Il aura fallu l'indéfectible passion et le courage linguistique d'une traductrice et écrivaine, Sabine Huynh, et l'indispensable travail des éditions des femmes-Antoinette Fouque, pour qu'on puisse enfin accéder à un corpus aussi indispensable que celui d'Alejandra Pizarnik ou Clarice Lispector. Pourquoi ce si long désintérêt des éditeurs français? Pas la peine de vous faire un dessin, je pense. Même Wikipedia semble avoir son idée sur la raison de ce silence : "Ses écrits évoquent notamment l'avortement, les menstruations, la masturbation féminine et l'adultère." Notamment? Oui, on en est encore là. Et pour en revenir, on peut enfin lire Anne Sexton dans son extrême contemporanéité:
"Ce soir il y aura de la boue sur le tapis / et du sang dans la sauce. / Celui qui bat sa femme est de sortie, / celui bat les enfants est de sortie / il mange de la terre et boit des balles dans une tasse. / Il va et vient à grands pas / devant la fenêtre de mon bureau / en mâchant des petits morceaux rouges de mon cœur. / Tel un gâteau d'anniversaire, ses yeux lancent des étincelles / et son pain est de pierre." (Celui qui bat sa femme, p.24))

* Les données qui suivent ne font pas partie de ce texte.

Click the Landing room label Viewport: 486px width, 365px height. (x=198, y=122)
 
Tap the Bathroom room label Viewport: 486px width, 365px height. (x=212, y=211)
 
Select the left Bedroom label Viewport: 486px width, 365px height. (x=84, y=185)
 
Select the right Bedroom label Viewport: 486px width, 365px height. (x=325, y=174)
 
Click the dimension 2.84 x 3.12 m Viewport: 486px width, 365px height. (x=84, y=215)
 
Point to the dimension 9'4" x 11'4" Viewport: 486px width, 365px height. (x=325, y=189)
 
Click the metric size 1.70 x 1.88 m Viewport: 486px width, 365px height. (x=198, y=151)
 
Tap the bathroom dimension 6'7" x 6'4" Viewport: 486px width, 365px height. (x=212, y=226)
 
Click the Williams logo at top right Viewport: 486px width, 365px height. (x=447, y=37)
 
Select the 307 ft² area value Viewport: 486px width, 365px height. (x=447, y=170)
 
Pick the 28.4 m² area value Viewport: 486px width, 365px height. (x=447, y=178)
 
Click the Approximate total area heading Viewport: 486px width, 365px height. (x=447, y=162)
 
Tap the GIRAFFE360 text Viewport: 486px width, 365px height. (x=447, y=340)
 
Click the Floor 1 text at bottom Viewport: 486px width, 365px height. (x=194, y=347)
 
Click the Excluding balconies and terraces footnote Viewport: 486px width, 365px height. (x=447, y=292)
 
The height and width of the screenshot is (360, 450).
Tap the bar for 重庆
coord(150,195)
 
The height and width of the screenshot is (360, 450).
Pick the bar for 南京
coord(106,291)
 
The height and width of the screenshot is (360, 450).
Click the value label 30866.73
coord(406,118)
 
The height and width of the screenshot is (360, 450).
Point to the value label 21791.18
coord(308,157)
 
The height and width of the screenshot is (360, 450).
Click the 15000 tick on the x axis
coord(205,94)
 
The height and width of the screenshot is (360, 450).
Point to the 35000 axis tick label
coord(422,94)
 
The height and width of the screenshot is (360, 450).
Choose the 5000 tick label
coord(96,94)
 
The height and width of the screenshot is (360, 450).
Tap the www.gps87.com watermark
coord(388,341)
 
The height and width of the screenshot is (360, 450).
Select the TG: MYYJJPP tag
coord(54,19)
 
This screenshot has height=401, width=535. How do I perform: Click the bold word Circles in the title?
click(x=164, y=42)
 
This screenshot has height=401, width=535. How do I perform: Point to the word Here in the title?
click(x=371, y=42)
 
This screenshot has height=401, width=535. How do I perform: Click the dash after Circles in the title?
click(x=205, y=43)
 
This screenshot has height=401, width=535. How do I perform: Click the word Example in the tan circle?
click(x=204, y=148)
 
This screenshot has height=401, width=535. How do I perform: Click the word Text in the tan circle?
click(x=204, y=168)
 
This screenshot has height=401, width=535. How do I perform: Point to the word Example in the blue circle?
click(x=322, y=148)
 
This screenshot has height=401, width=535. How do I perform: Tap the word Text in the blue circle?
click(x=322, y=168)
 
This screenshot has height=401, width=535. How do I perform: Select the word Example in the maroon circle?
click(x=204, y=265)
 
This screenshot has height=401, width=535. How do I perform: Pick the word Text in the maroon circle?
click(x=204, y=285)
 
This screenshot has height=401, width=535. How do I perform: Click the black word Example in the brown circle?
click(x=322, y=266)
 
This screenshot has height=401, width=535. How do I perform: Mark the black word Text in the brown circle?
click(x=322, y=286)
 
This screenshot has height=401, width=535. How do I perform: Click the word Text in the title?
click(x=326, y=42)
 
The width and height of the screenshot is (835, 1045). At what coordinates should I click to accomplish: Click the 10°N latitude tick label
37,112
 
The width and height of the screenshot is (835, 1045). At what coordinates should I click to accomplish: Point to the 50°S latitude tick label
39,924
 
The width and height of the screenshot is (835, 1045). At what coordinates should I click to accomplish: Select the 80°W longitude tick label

Dans ce nouveau volume intitulé Folie, Fureur et ferveur – avec ses trois F comme trois fois la femme trois fois frappée mais trois fois furibonde – l'art poétique de Sexton semble porter à un degré d'incandescence inouï, mais sans qu'on assiste pour autant à un dérèglement ou une confusion. Si le sang et la folie semblent ici mener la danse autour d'un corps aussi menacé que réfractaire, la parole poétique, bien que sans cesse traversée d'ondes terribles, d'affreux souvenirs, d'immédiates peurs, s'avance sur un fil clair et tendu. Celle qui parle – pardon: qui écrit – manie l'ironie non pour distancer mais pour garder le cap: "Place mes pieds dans les étriers et amène un groupe de touristes": voilà ce qu'on n'avait encore jamais lu, ce qu'aucun homme, vraisemblablement, n'avait lu ni ne voulait lire.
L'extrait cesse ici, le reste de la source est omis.